= Remote starter =

Radio controlled device to start a vehicle engine

A remote starter is a radio controlled device, which is installed in a vehicle by the factory or an aftermarket installer to preheat or cool the vehicle before the owner gets into it. Once activated, by pushing a button on a special key chain remote, it starts the vehicle automatically for a predetermined time. Different models have keyless entry as well. Most newer vehicles need some kind of bypass module to bypass the factory anti-theft system, so the vehicle can be started without the ignition key in the ignition, this is bypassed only to start the vehicle, which after it is running returns to its original state. For cars with manual transmission additional safety features may need to be added to prevent the car from starting while it is parked in gear. Having a remote starter installed in a vehicle will usually not void the factory warranty when installed properly.

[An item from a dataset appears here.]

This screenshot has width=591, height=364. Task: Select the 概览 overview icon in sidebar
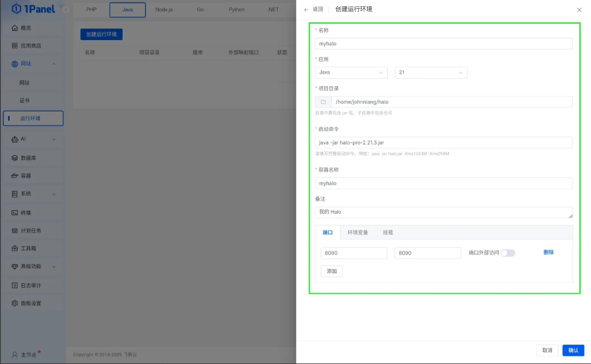pyautogui.click(x=27, y=28)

The first U.S. patent (#3248555) for a remote car starter was issued to Samuel Fried of Omaha, Nebraska in 1963. Galvani and Barratelli of Illinois were awarded a patent in 1971.

The first manufacturer to introduce remote start bypass modules to bypass vehicle anti-theft systems was Fortin auto radio based in Montreal, Quebec (Canada). By 1985 multiple manufacturers began producing the devices and automobile manufacturers began offering the remote start devices as an option.

Newer cars with pushbutton starts can also be interfaced, but some do not have a "take over" procedure.

== Technology ==
A remote starter is radio controlled and connected to the car's computer.
The aim of this feature is to have the engine running for a given time for cooling or preheating the car before using it, to save time during winter times which requires defrosting the windshield.

== Benefits and issues ==
=== Benefits ===

The installation of a remote starter device in a vehicle may come with the following benefits:

- Ideal temperature before reaching the car
- Security: remote activation of the engine locks the doors of the vehicle automatically

=== Issues ===
However, use of a remote starter may also pose the following issues:

- Wasted fuel
- Large carbon dioxide emissions

==== Safety issues ====

Additional safety issues may include:

- starting the engine with a manual transmission left in gear
- unattended vehicle is not recommended
- warranty may be broken in some conditions

Installation of a remote starter may compromise a vehicle's warranty, unless done by a professional.

== Local regulations ==

Some cities like Toronto forbid idling of vehicles for more than one minute per the Toronto municipal code, chapter 517, related to idling of vehicles and boats.

In Australia, the remote start engine feature may be available, but its use might be subject to local legality of leaving a vehicle's engine running while not in use:

If the driver will be over 3 metres from the closest part of the vehicle, the driver must switch off the engine.
— Regulation 213 of the NSW Road Rules (2014),

In Australia, activation of the RES may require agreement of a stringent set of terms and conditions:
the use of Remote Engine Start is governed by various laws. The use of this function might be unlawful.